- **Extracted data entries**:
== Segment start ==

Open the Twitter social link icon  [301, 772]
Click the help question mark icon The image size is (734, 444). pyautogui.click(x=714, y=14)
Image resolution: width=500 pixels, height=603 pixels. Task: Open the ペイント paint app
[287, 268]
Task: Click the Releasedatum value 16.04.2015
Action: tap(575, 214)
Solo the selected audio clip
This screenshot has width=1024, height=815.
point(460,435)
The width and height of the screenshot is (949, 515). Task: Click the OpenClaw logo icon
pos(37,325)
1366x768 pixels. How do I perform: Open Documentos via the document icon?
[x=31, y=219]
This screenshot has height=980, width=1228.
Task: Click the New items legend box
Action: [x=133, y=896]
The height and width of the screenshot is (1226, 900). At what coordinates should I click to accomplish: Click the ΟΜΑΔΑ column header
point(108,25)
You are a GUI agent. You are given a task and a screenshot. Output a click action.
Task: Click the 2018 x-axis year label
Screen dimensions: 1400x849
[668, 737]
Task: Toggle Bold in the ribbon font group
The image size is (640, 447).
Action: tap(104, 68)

== Segment end ==

- **EXERCISE DIRECTIONS**: Extract the complete data, matching each line exactly.

- **REPLY TO THE TASK**:
Open the Twitter social link icon  [301, 772]
Click the help question mark icon The image size is (734, 444). pyautogui.click(x=714, y=14)
Image resolution: width=500 pixels, height=603 pixels. Task: Open the ペイント paint app
[287, 268]
Task: Click the Releasedatum value 16.04.2015
Action: tap(575, 214)
Solo the selected audio clip
This screenshot has width=1024, height=815.
point(460,435)
The width and height of the screenshot is (949, 515). Task: Click the OpenClaw logo icon
pos(37,325)
1366x768 pixels. How do I perform: Open Documentos via the document icon?
[x=31, y=219]
This screenshot has height=980, width=1228.
Task: Click the New items legend box
Action: [x=133, y=896]
The height and width of the screenshot is (1226, 900). At what coordinates should I click to accomplish: Click the ΟΜΑΔΑ column header
point(108,25)
You are a GUI agent. You are given a task and a screenshot. Output a click action.
Task: Click the 2018 x-axis year label
Screen dimensions: 1400x849
[668, 737]
Task: Toggle Bold in the ribbon font group
The image size is (640, 447).
Action: tap(104, 68)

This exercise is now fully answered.